From the time that Darwin was a student at Edinburgh and Cambridge, he was deeply interested in the philosophy of science as it was emerging in his day. As a young geologist he was involved in controversies about methodology. He was a supporter of Charles Lyell and his “uniformitarian” approach to reconstructing the history of the Earth. After circumnavigating the globe (1831–1836) Darwin realized that his specimens provided evidence for evolution. He began to speculate and take notes on all sorts of topics. In addition to evolution and its possible mechanisms, those topics included psychology, which, although it was also associated with physiology and medicine, was still considered very much a branch of philosophy. He treated it, however, as a natural science, and pursued that interest throughout his long career (Ghiselin, 1973). Behavioral themes pervade his writings, especially his Journal of Researches (Darwin, 1839) and The Origin of Species (Darwin, 1859). He was a great comparative and experimental behavioral physiologist. Several of Darwin’s “psychological” works were devoted to the behavior of plants: Climbing Plants (Darwin, 1865), The Power of Movement in Plants (Darwin, 1880), and Insectivorous Plants (Darwin, 1875). His work on human beings and other animals is presented in The Descent of Man (Darwin, 1871), The Expression of the Emotions in Man and Animals (Darwin, 1872), and his little book on earthworms (Darwin, 1881). These books provide examples of how an evolutionary approach can guide scientists to ask the right kind of questions and come up with the right kind of answers.

There has been a long tradition of treating the scientific method from a naïve inductionist point of view: as if it were a matter of patiently collecting “facts” and bundling them into generalizations. Given a wealth of examples, I made it abundantly clear that Darwin was a practitioner of the hypothetico-deductive method. That means that he invented conjectures (hypotheses) and tested them. Skinner was rather dismissive of theories and what passed for the hypothetico-deductive approach. He tended to attribute his own success to his skill as an experimentalist gadgeteer.

Many students of behavior have been “methodological” behaviorists. Skinner insisted that he was not one of them, and that seems to have been one reason why he called himself a “radical behaviorist.” Rather early in his life (about 1932) he described that position as denying the “existence of subjective entitles” (Skinner, 1979). But does that make him what I (Ghiselin, 1969) have called a “metaphysical behaviorist?” In the social science literature a distinction is often made between “methodological individualism” and “methodological holism.” In my book on The Economy of Nature I characterized my own philosophical position as “radical individualism” and treated it as a metaphysical thesis (Ghiselin, 1974).

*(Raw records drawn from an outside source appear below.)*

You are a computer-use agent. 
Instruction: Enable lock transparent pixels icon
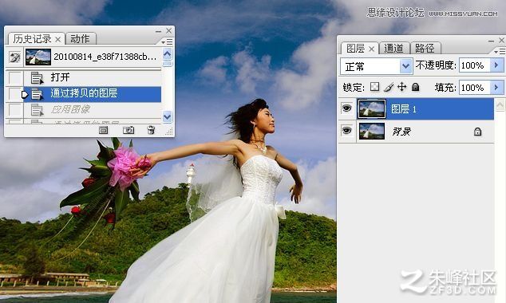pyautogui.click(x=374, y=87)
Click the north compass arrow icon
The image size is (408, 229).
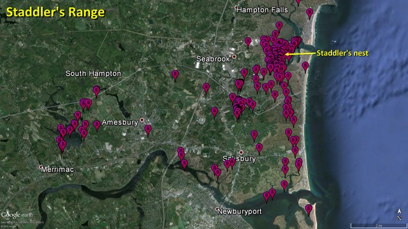400,214
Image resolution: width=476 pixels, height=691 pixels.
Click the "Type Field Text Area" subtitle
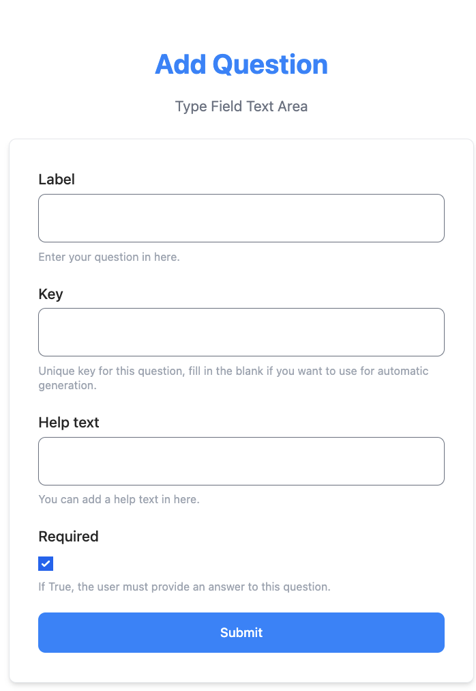pyautogui.click(x=241, y=107)
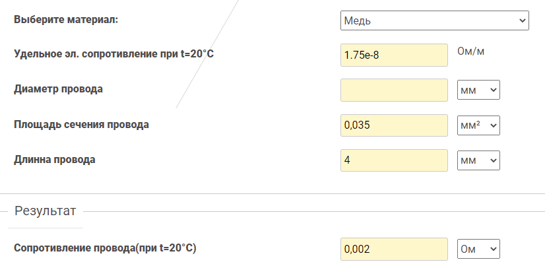Focus the empty wire diameter input
This screenshot has height=268, width=545.
click(395, 90)
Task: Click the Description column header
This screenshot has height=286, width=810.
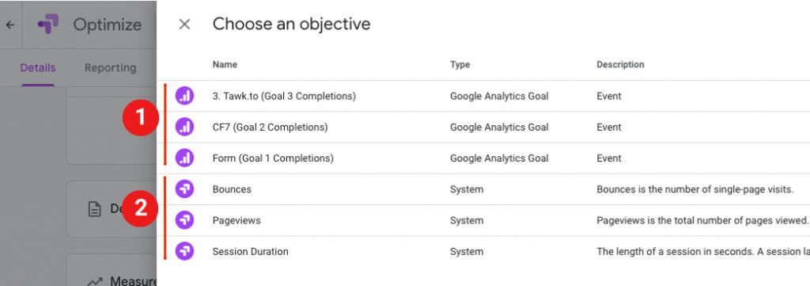Action: point(620,65)
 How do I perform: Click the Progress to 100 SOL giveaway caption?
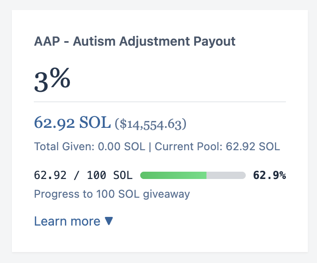[x=112, y=194]
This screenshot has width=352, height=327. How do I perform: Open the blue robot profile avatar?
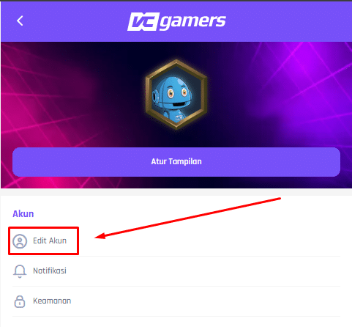pyautogui.click(x=176, y=95)
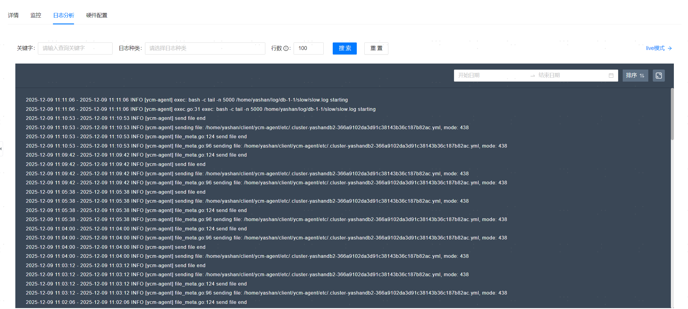Click the 行数 field showing 100
Screen dimensions: 688x309
(308, 48)
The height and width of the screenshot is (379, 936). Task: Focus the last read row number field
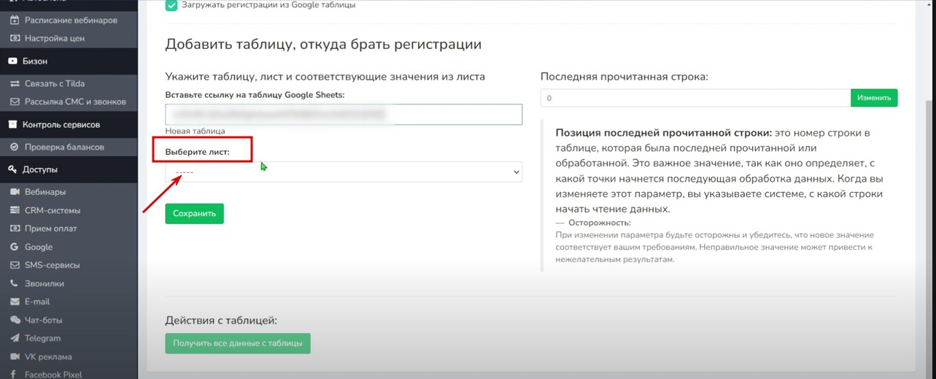[x=695, y=98]
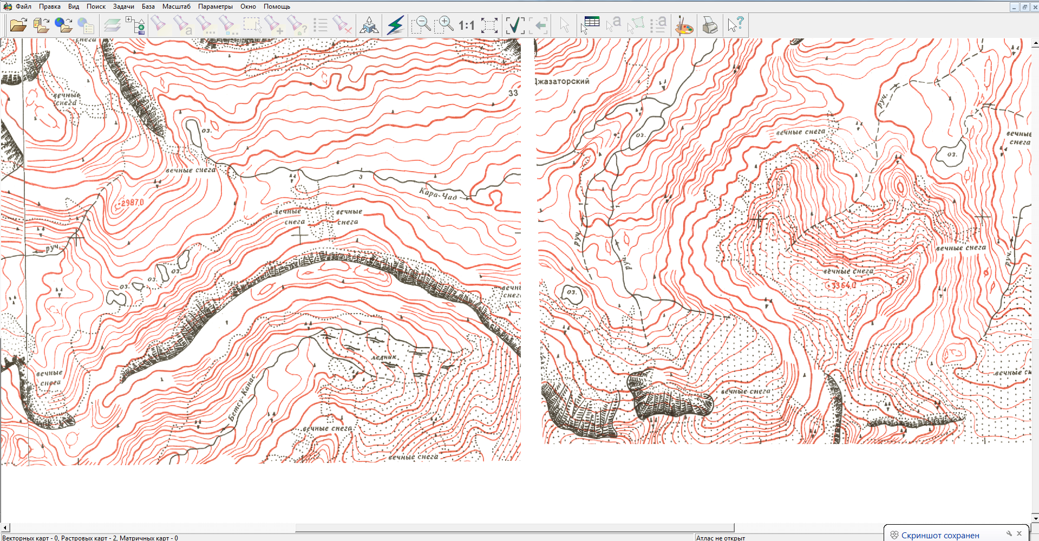The image size is (1039, 541).
Task: Set map scale to 1:1
Action: pyautogui.click(x=466, y=25)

Although at the time I emphasized the selection of organisms rather than genes or species, I did not deny the existence of any of these units.

Skinner begins his book About Behaviorism (Skinner, 1974) as follows: “Behaviorism is not the science of human behavior; it is the philosophy of that science.” Perhaps calling it the philosophy rather than a philosophy goes too far; and restricting it to human behavior might seem arbitrary or gratuitous. In fact he earlier called it “a philosophy of science concerned with the subject matter and methods of psychology” (Skinner, 1963). Calling it a philosophy seems appropriate, for one of the goals of philosophy in science is to bring clarity into areas where there has been confusion. Skinner’s paper on Phylogeny and Ontogeny is a fine example. He was highly critical of various kinds of intellectual detritus, much of which has been with us for a very long time. That includes ‘homunculi’ and their little friends who have been thought to populate spermatozoa, the brain, and, more recently, the genome. Etymologically, an homunculus means a little human being, but we might extrapolate to scales larger than the human body. Some cosmological traditions have invoked a relatively large anthropomorph, one who sits on a throne up in the sky and governs the World. Among other things, Skinner wanted to get rid of vital forces, intentionalities, purposes, and essences. Eliminating “mentalism” was just part of that agenda.

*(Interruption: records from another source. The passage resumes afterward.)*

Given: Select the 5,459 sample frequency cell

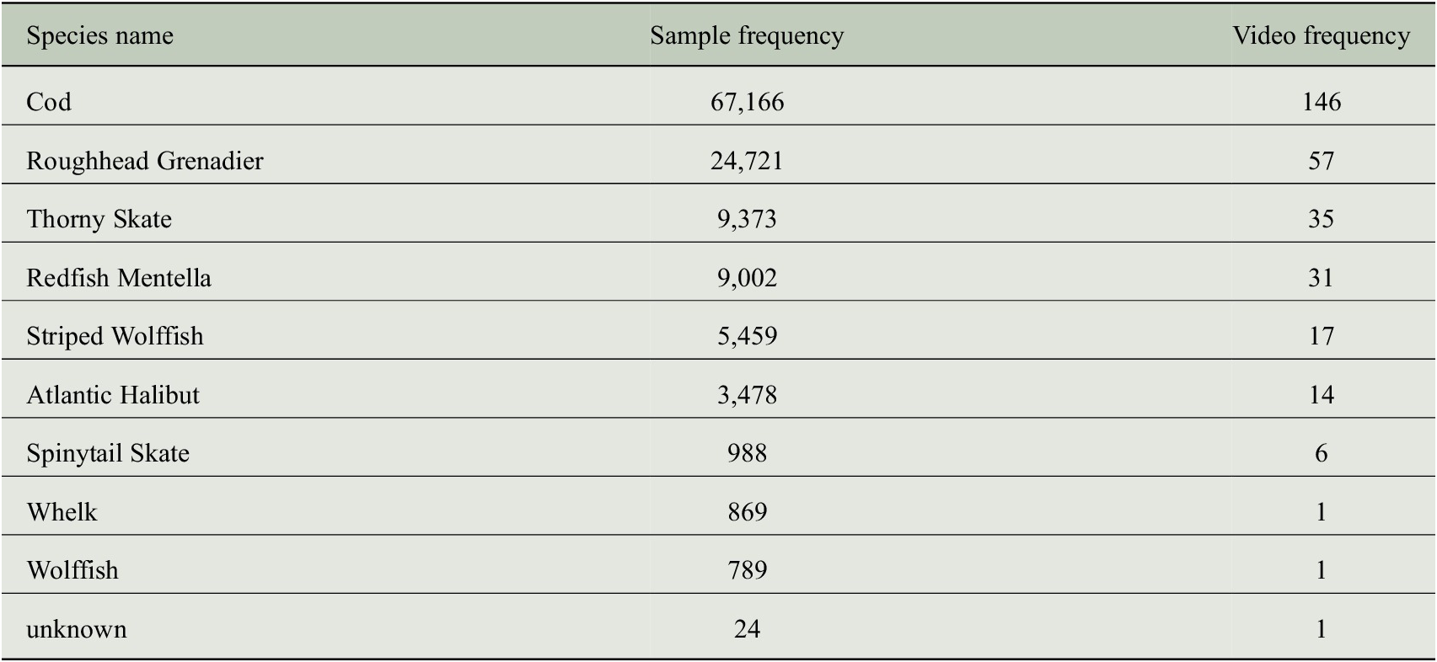Looking at the screenshot, I should tap(747, 336).
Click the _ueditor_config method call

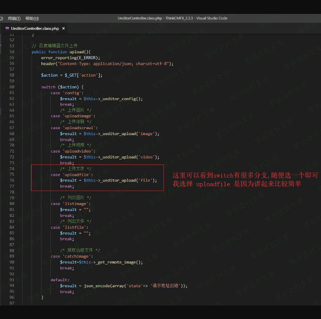click(x=119, y=99)
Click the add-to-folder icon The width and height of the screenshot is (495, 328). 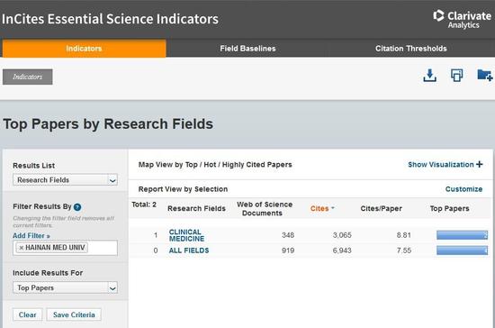(485, 75)
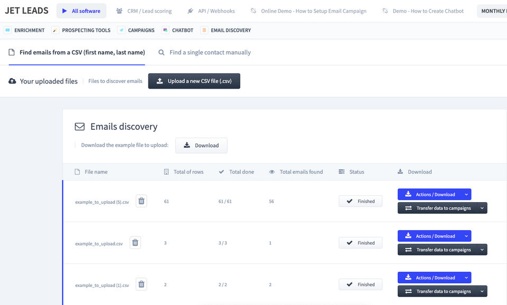Image resolution: width=507 pixels, height=305 pixels.
Task: Delete example_to_upload (5).csv with trash icon
Action: [141, 201]
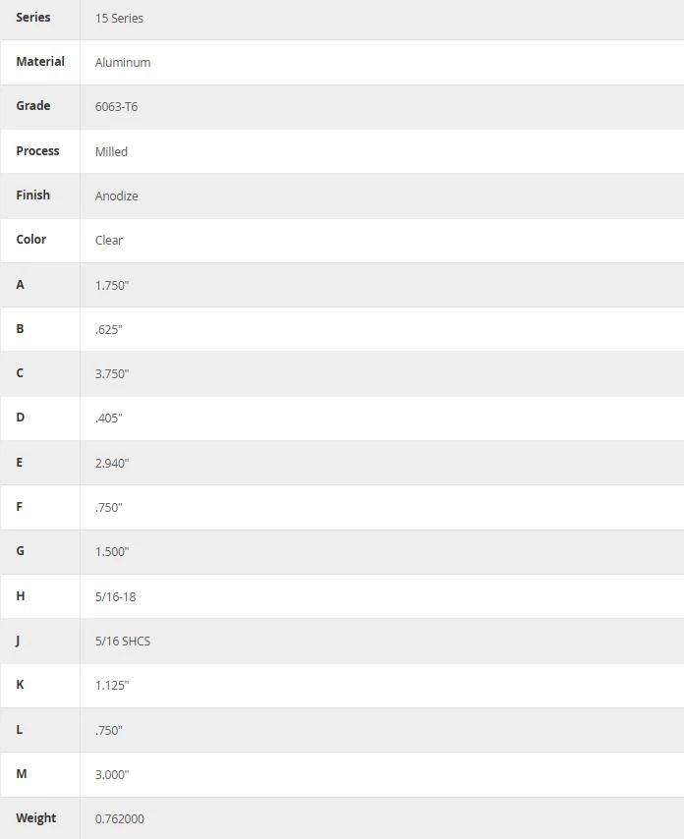Click dimension M value 3.000"

[x=112, y=775]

The rationale for Skinner’s position in his paper on the phylogeny and ontogeny of behavior is not that there are parallels between the evolutionary history of lineages on the one hand, and the developmental (embryological) history of the organisms of which those lineages are composed on the other. Rather, it is that there are “hard” analogies between the causes, or mechanisms if you prefer, of (sometimes adaptive) change in evolution on the one hand and learning on the other. By a hard analogy, I do not mean what is sometimes dismissed as ‘metaphor’ in academic gut-fighting. If I say that bromine and iodine are both halogens, I am subsuming two classes of naturalia under a more general one, not using a figure of speech. In both behavior and evolution, according to Skinner, there is selection by (virtue of) consequences. That mechanism rules out teleological interpretations. The organisms do what they do because of the contingences of selection (including reinforcement). Animals are not trying to maximize their survival, or even their reproductive success. Rather, they are doing what tended to maximize their ancestors’ reproductive success. Evolution and learning have enough in common that what is appropriate in studying the one is likely to be appropriate in studying the other. On that point Skinner’s position would seem to have been basically correct. But a lot more might be said.

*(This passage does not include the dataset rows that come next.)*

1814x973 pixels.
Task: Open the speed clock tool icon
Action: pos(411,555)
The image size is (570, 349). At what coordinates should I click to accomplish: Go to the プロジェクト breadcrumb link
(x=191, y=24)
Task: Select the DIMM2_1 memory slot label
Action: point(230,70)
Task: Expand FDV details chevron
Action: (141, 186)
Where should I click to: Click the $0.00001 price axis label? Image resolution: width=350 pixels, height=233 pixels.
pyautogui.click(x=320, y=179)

Of course, I am familiar with much of the literature on the parallels between organic and behavioral evolution in which various analogies are entertained. I have nothing fundamentally new to add. Nonetheless it seems worthwhile to remind the world that both Darwin and Skinner studied pigeons in the laboratory, with valuable results. Artificial selection is very much like operant conditioning: one varies the conditions of existence, perhaps deliberately. Sexual selection, whether by male combat or female choice is, conceptually, akin to artificial selection. And then there is what Skinner called “superstition” or “adventitious conditioning.” One might try to condition for one response and unintentionally condition for something else that the animal happened to be doing at the same time. Superstition was seriously criticized from an evolutionary point of view by Staddon & Simmelhag (1971; Staddon, 1993). What remains interesting, to me at least, is an analogy with what are called pleiotropic byproducts. (A pleiotropic gene is one that affects more than one trait.) Darwin attempted to find laws or principles of variation, and discussed these at great length in his book The Variation of Animals and Plants under Domestication (Darwin, 1868). He used the term ‘correlated variability’, which he explains as follows (Variation, 2, 313) “when one part is modified through continued selection, either by man or under nature, other parts of the organization will be unavoidably modified.” He gave the example of white cats with blue eyes commonly being deaf (Variation, vol. 2, p. 322–323).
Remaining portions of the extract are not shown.